_SUPPLIED PASSAGE:_

■ ■ ■ ■ ■ ■ ■

OpenAI says SWE-bench Verified is broken—most tasks reject correct solutions
OpenAI is calling for the retirement of SWE-bench Verified, the widely-used AI coding benchmark, claiming most tasks are flawed enough to reject correct solutions. The company argues that leading AI models have likely seen the answers during training, meaning benchmark scores measure memorization rather than genuine coding ability.
OpenAI has declared SWE-bench Verified—one of the most prominent benchmarks for measuring AI coding ability—fundamentally broken and unsuitable for continued use.
The company claims the benchmark has two critical failures: most tasks contain flaws that cause them to reject solutions that are actually correct, and leading AI models have likely encountered the benchmark data during training, making scores reflect memorization rather than real coding capability.
The Problem
SWE-bench Verified has been the standard metric for evaluating AI coding systems, with major labs competing to achieve higher scores. The benchmark consists of real GitHub issues paired with their fixes, designed to test whether models can solve actual software engineering problems.

■ ■ ■ ■ ■ ■ ■

_EXTRACTED RECORDS:_

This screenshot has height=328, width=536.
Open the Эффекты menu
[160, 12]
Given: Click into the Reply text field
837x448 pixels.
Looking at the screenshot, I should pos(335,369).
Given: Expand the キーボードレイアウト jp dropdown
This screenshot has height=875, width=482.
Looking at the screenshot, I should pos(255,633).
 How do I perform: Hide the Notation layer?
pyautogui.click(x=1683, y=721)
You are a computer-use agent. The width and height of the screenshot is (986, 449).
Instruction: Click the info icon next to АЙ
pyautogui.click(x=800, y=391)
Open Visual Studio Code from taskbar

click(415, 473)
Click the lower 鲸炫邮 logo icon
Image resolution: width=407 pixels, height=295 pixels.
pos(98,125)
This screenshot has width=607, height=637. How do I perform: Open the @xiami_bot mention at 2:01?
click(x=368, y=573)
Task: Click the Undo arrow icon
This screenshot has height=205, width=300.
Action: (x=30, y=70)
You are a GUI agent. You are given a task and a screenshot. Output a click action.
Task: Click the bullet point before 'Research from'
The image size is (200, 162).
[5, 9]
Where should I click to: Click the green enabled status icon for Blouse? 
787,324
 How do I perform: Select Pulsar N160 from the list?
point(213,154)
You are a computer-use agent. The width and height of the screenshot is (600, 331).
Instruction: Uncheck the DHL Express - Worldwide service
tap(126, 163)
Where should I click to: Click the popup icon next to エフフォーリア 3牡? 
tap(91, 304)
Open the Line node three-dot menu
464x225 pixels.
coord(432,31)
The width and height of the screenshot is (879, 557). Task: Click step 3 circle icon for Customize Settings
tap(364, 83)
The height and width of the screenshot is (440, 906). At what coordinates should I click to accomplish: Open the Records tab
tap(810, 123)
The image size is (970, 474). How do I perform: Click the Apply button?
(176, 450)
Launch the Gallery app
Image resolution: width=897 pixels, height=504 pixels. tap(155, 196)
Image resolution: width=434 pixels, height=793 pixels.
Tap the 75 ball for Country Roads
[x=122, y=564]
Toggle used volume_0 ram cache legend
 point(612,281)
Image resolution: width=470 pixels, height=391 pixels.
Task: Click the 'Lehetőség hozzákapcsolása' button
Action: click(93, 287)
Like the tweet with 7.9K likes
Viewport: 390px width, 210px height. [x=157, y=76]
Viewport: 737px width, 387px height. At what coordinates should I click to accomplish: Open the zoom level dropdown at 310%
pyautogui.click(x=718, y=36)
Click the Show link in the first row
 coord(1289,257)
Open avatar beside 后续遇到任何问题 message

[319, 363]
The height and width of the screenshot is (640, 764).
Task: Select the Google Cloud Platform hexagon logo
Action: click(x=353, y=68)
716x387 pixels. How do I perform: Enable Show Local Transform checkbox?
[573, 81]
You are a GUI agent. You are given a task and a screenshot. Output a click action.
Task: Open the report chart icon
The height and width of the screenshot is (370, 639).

■ ■ ■ ■ ■ ■ ■

_YOUR OBJECTIVE:_ According to the SWE-bench article, what does SWE-bench Verified consist of? The records are not needed for the task.

_OUTPUT OF THE EXERCISE:_ It consists of real GitHub issues paired with their fixes.